Dec 10, 2009
NEW YORK (MarketWatch) -- Airline stocks
edged higher Thursday, following the broader market into the black as the price of oil failed in its bid to end its losing streak.
The advance came as one analyst downplayed earlier talk from airline executives that business-travel trends were improving, warning that recovery after more than a year of steep demand erosion would be difficult.
The NYSE Arca Airline Index (XAL 31.14, +0.17, +0.55%) tacked on less than 1% to close at 31.14 points, with six of its 13 components trading up. In the last 52 weeks, the sector benchmark has moved in a range of 31.50 to 12.62 points.
Crude oil closed down slightly at $70.52 a barrel, after climbing as high as $71.29 earlier. The contract has tumbled 10% in the past six days to end Wednesday at the lowest level in two months. See full story.
Leading the way skyward was United parent UAL Corp. (UAUA 10.20, +0.03, +0.30%) , and Continental Airlines Inc. (CAL 16.17, -0.07, -0.43%) both of which gained almost 2%.
Brazilian carriers Tam S.A. (TAM 20.27, +0.48, +2.43%) and Lan Airlines S.A.(LFL 16.36, +0.42, +2.64%) also moved higher.
Declining were shares of Alaska Air Group (ALK 32.45, +0.01, +0.02%) , SkyWest Inc. (SKYW 16.35, +0.00, +0.02%) and Ireland's Ryanair Holdings PLC (RYAA.Y 24.97, -0.16, -0.64%) .

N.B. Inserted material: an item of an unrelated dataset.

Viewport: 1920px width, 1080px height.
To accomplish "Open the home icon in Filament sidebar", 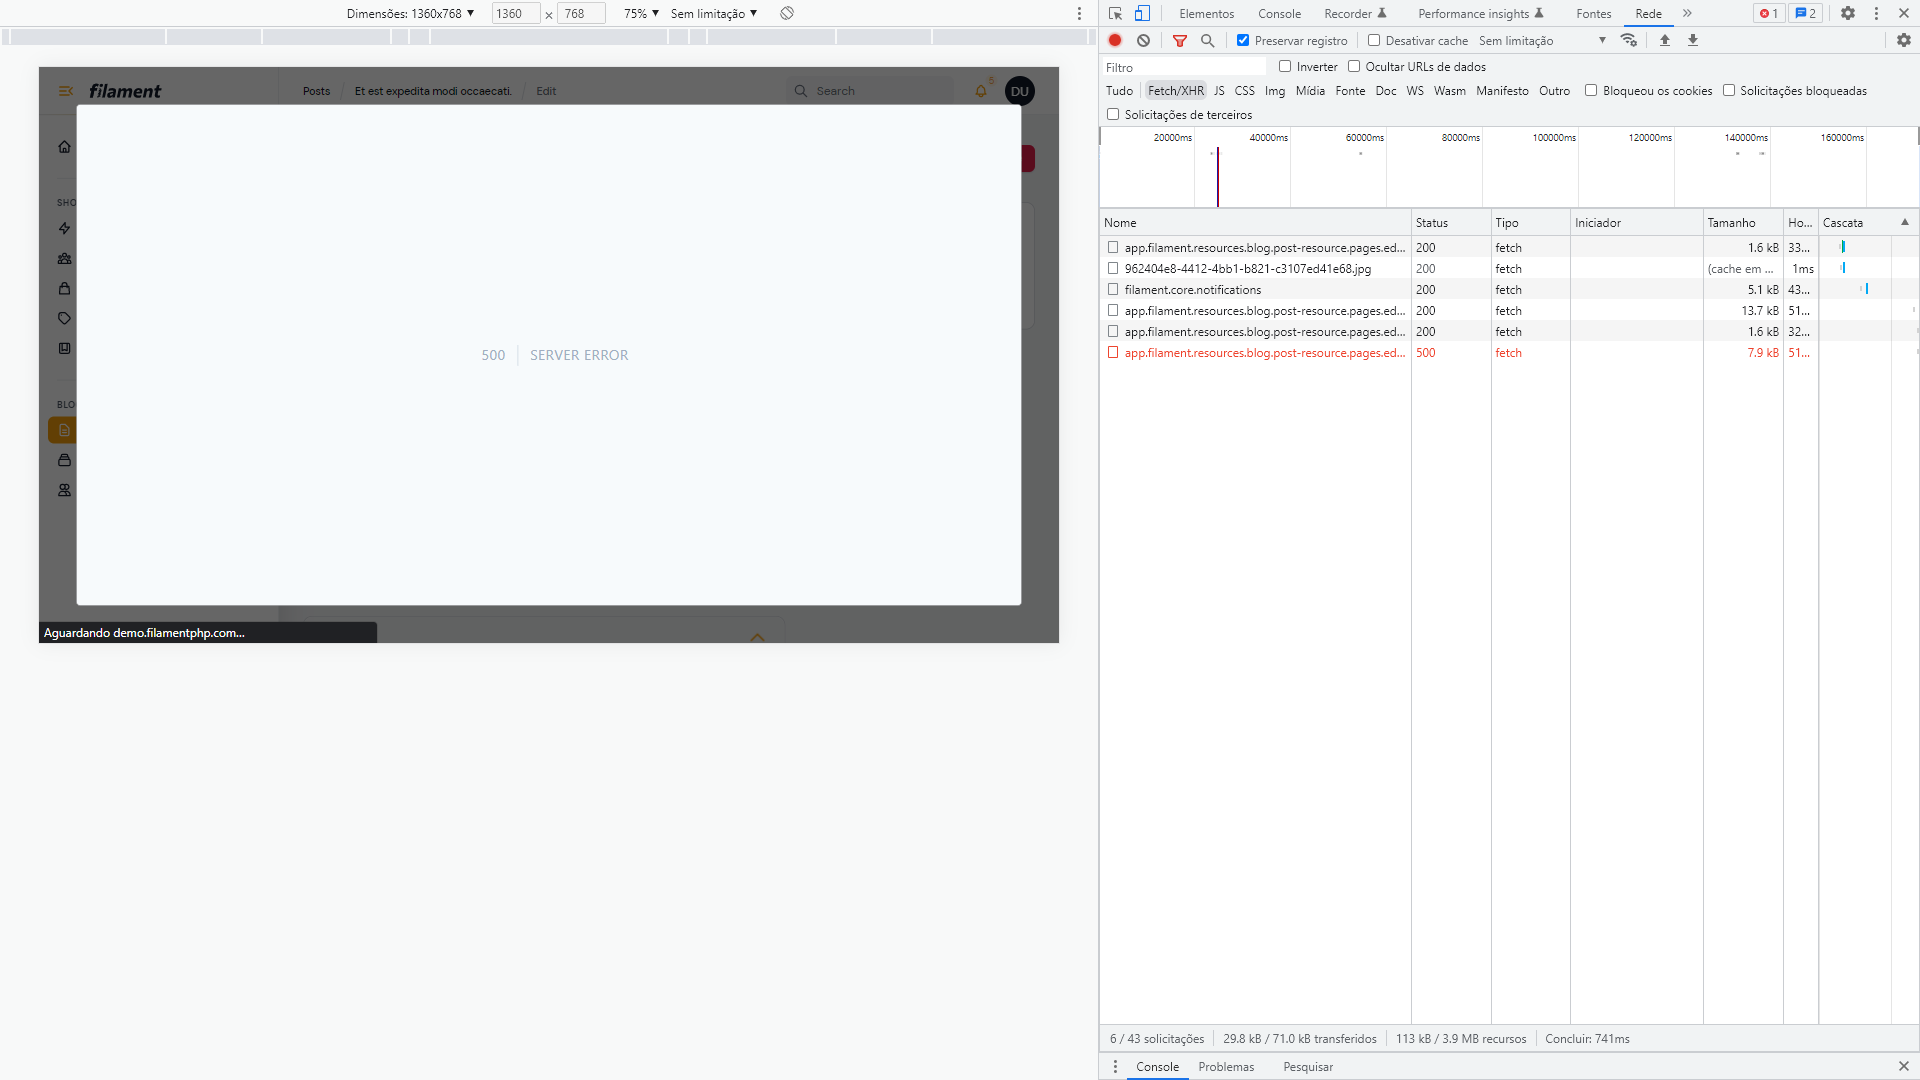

A day earlier, legacy-carrier executives from Delta Air Lines Inc. (DAL 9.84, -0.04, -0.39%) to US Airways Group (LCC 4.36, -0.01, -0.23%) said they are seeing early signs that premium-paying business travelers are taking to the skies again. (They did caution that growth would be slow.)
The market was little impressed, though, and the Arca Airline Index closed down a fraction. "The market knows corporate [travel] is improving, but what it needed was color on how corporate-travel budgets and airline contracts were filling out," said Roger King on Thursday, a bond analyst with CreditSights.

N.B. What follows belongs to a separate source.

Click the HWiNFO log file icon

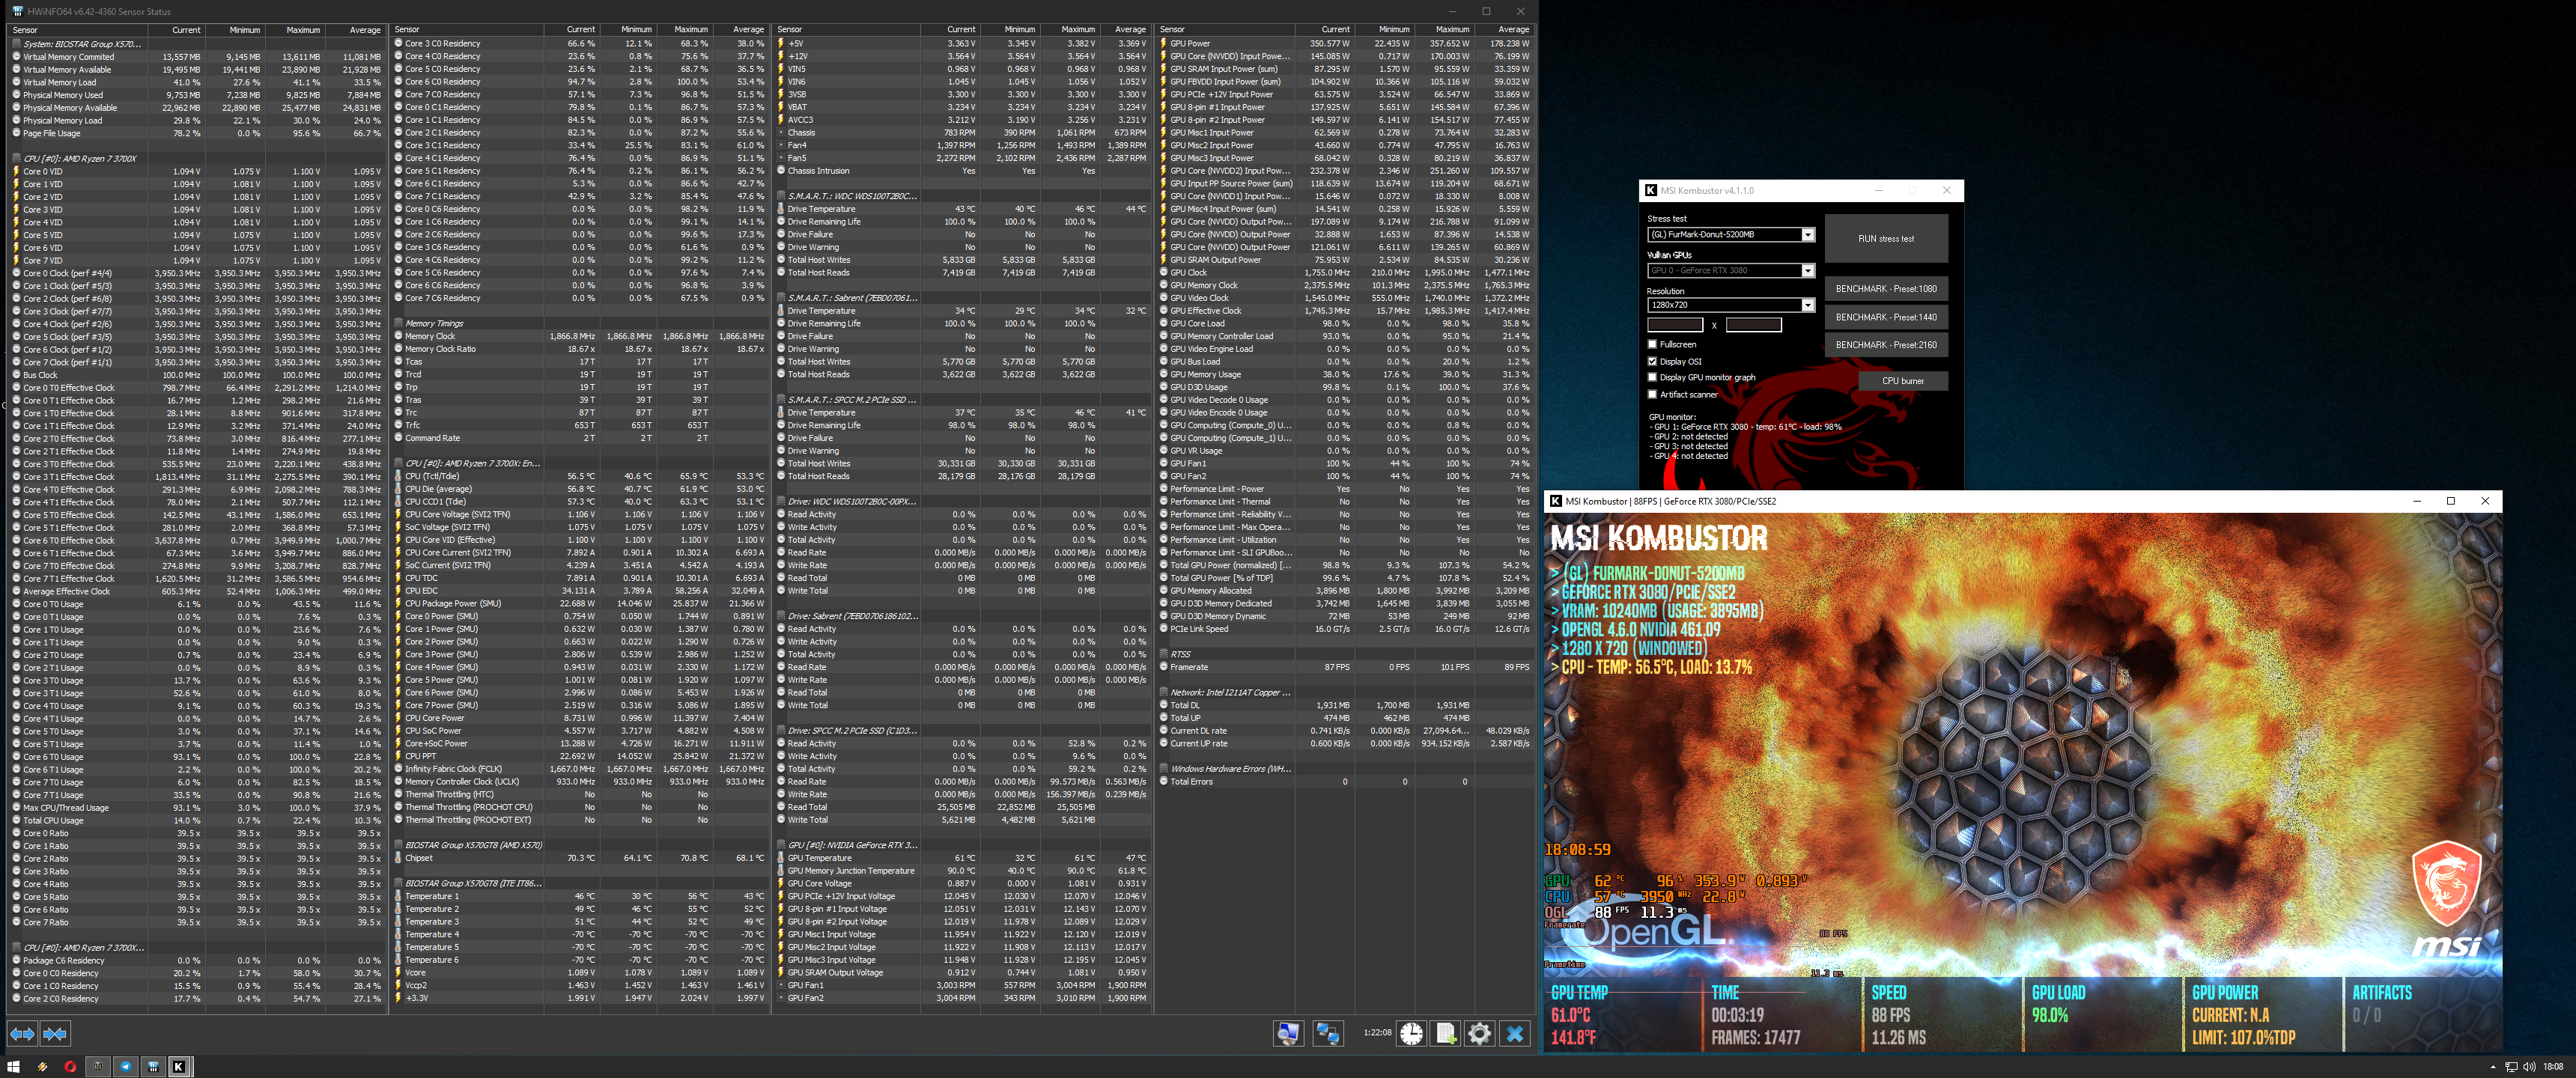pyautogui.click(x=1445, y=1033)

Airlines are in negotiation with their corporate customers over next year's terms, but executives didn't comment on the talks.
"Management knows what corporate travel will look like for next year; they have hundred and thousands of these contracts under negotiation, and we get no color," King added of Wednesday's presentations.
The talk of a slow recovery in 2010 may translate into barely any recovery at all, the analyst commented With unit revenue down sharply for the year, it would need to climb at least 25% next year to get back to even, and that could be a Herculean feat. "Whatever recovery will be, it better be a lot, because revenue dropped a lot last year because of lower fares and lower volume," King said. "Fares are going to have to go up a lot to cover the less volume."
During the US Airways presentation, its president, Scott Kirby, noted that industry revenues fell to 0.55% of the nation's gross domestic product from a post-9/11 norm of 0.62% to 0.66%.
"So industry [unit revenue] year to date has declined an incredible 15%," he said. "This is remarkable to me. ... The worst year in the industry history in terms of passenger revenue decline is after 9/11, and it was about 12.5%."
Air travel certainly appears to be t least bouncing along the bottom. For September, the latest month for available data, air-traffic demand grew for the first time in 17 months, with the number of people traveling up nearly 1% from a year ago to 54.7 million, the U.S. Transportation Department.
U.S. airlines carried 1.2% more domestic passengers for the month, while the number of international passengers fell 1.7%.
For the first nine months of this year, the number of people flying fell nearly 7%, or 38.8 million, to 533.3 million -- the lowest January-to-September total since 2004, the government agency said.
Off to Asia
Separately, United Airlines and its parent UAL said it was pursuing a joint venture with Continental and All Nippon Airways for transpacific flights.
The carriers already have some code-share agreements through the Star Alliance, but a new agreement would allow closer coordination.
Such an agreement would help offset a similar move by American parent AMR Corp. (AMR 7.01, -0.03, -0.43%) , which is seeking closer ties with its alliance partner Japan Airlines (JALS.Y 5.59, -0.25, -4.28%).
Delta is trying to pry JAL away from AMR through a funding offer.